N. X.: Eu era a quintessência dos quatro heróis do meu romance ”The Line of the Freeze”: cruel e cruel, como Sol, confuso e nervoso, como um randal, infinitamente triste e sujeito a ataques de raiva, como Sadie, alegre, como Christina. Todas essas emoções eram familiares para mim – como, de fato, para a maioria de nós. Afinal, somos muito mais complexos e multifacetados do que aqueles que aparecemos – na frente de nós mesmos ou aos outros – quando contamos histórias de nossa vida. Geralmente desenhamos um enredo para os pontos da trama que nos parecem os mais lucrativos para a nossa imagem, causando simpatia ou simplesmente lógicos. Estou tentando ser o mais preciso na descrição de mim mesmo e não exaltar o lado melancólico da minha natureza. Afinal, eu era uma garota alegre também.

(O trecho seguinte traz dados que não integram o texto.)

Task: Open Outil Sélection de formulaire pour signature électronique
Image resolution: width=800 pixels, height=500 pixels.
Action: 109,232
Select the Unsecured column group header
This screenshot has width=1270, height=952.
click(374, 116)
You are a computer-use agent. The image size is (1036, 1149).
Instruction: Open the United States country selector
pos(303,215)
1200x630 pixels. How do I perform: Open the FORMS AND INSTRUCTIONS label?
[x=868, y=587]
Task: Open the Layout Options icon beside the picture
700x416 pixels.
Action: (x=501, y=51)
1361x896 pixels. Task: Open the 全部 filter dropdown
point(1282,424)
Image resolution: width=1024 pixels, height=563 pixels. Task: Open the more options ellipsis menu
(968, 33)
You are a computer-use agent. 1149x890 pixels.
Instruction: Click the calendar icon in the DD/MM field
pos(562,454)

Em que momento sua mãe deixou a família?

N. X.: Eu tinha 6 anos quando ela finalmente decidiu nos deixar – meu irmão mais velho, irmã mais nova e eu. Embora ela tivesse feito tais tentativas antes. Ela era feminista – do jeito que eles estavam no começo. De certa forma, ela era uma personalidade excelente. Na universidade, a mãe estudou ciências políticas e depois trabalhou como professora e psicóloga;Após o nascimento das crianças, ela recebeu um diploma de historiador de arte. Agora ela tem 80 anos e ainda lidera uma vida intelectual muito ativa-ela lê muito, vai ao teatro e ópera. Apesar de sua ausência em nossas vidas – e talvez graças a isso – mamãe nos deu seus hobbies. Ela viajou muito e compartilhou suas impressões de Espanha, Andaluzia, Marrocos e Inglaterra. Esta imagem romântica e encantadora de uma mãe distante alimentou as fantasias dos meus filhos. E ela também era uma mulher linda, apenas incomumente bonita … tudo o que tenho hoje é graças a ela.

Você está agradecido, apesar do fato de ela ter saído?

N. X.: Foi sua partida que me permitiu aprender a me colocar no lugar de outras pessoas. Nós nos vimos a cada dois a três anos, por apenas alguns dias de férias. Lembro -me de como nos conhecemos quando eu tinha 7 anos, então – apenas às 10. É muito difícil não receber reconhecimento, atenção e carinho de sua própria mãe. E como aprender a respeitar e se apreciar em tais circunstâncias? Para sair dessa situação, eu me coloquei em seu lugar. E ela teve um tempo muito difícil em sua vida.